Posts Tagged ‘unpunished herd’

Modernity As Swarm Production

Saturday, March 18th, 2017

The chicken-and-egg question of civilization decline dogs us repeatedly. Which came first, democracy or breakdown? The answer may be shocking: the tendency of humans toward individualism, manifested in both bourgeois oblivion and prole present-tense me-firsting, overcomes societies once they succeed.

From Naked Lunch by William S. Burroughs:

The Divisionists occupy a mid-way position, could in fact be termed moderates…. They are called Divisionists because they literally divide. They cut off tiny bits of their flesh and grow exact replicas of themselves in embryo jelly. It seems probable, unless the process of division is halted, that eventually there will be only one replica of one sex on the planet: that is one person in the world with millions of separate bodies…. Are these bodies actually independent, and could they in time develop varied characteristics? I doubt it. Replicas must periodically recharge with the Mother Cell. This is an article of faith with the Divisionists, who live in fear of a replica revolution…. Some Divisionists think that the process can be halted short of the eventual monopoly of one replica. They say: “Just let me plant a few more replicas all over so I won’t be lonely when I travel…. And we must strictly control the division of Undesirables….” Every replica but your own is eventually an “Undesirable.” Of course if someone starts inundating an area with Identical Replicas, everyone knows what is going on. The other citizens are subject to declare a “Schluppit” (wholesale massacre of all identifiable replicas). To avoid extermination of their replicas, citizens dye, distort, and alter them with face and body molds. Only the most abandoned and shameless characters venture to manufacture I.R.s — Identical Replicas. (81)
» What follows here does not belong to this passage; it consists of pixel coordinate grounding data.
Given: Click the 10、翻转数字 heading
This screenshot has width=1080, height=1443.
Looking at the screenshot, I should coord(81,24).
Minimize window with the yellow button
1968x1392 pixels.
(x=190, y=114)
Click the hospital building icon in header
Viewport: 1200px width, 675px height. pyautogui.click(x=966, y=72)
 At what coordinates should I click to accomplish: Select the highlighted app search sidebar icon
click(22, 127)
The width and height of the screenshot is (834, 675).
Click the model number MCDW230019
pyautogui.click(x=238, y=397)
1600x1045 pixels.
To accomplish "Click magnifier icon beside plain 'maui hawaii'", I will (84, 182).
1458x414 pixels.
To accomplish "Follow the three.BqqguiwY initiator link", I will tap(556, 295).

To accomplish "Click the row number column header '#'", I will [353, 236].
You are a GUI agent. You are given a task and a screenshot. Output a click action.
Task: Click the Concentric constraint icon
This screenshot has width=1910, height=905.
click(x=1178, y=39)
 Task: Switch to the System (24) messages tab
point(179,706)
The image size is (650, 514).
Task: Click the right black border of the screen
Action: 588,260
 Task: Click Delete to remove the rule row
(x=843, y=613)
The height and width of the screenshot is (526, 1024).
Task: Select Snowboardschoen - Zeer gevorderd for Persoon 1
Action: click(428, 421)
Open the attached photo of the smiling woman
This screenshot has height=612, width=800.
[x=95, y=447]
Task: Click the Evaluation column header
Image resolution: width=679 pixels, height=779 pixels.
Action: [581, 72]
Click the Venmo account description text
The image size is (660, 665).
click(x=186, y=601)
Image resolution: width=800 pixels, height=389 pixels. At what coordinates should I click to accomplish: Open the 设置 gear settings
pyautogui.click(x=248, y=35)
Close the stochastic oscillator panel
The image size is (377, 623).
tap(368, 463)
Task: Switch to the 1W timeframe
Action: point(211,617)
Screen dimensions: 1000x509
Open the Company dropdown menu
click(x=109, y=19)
The more important question with this in mind is how to resist it. So far the best resistance has come from aristocracy, but aristocrats tend to sacrifice themselves in battle, lessening the ratio of intelligent leaders to unpunished herd. And worse, when the intelligent are made into babysitters, they tend to self-destruct.

Compounding this is the tendency for human beings, even intelligent ones, to create a false social reality in which human intentions and feelings matter more than reality. Socializing reprograms our brains to defer to other people, not reality. On top of that, symbolic reality is more powerful to us, including the approval of others, because it creates a stronger signal in our brains.

If any human society survives in the future, it will do so through a dogmatic elitism and strict attention to morality of thriving in all areas. Ugliness will be banished, and the one-fifth of every generation that are born neurotic, resentful and oblivious will be dispatched to other lands. This seems harsh, but like nature, its harshness will result in better outcomes.

For those who imagine golden fields surrounded by happy people, this may be the price necessary to pay. Good to the good, and bad to the bad, in all things with an eye toward biology, namely that allowing the bad to persist endangers not just other people, but the shared effort toward which we give our lives in cooperation that takes up our irreplaceable time.

Fred Nietzsche is probably right in that currently, humanity is in the saddle between ape and greatness, and what holds us back is our fear for ourselves that has us resisting commitment to greater things than our own desires. And yet as the last century has shown us, a society dedicated to human desires becomes ugly and corrupting for all.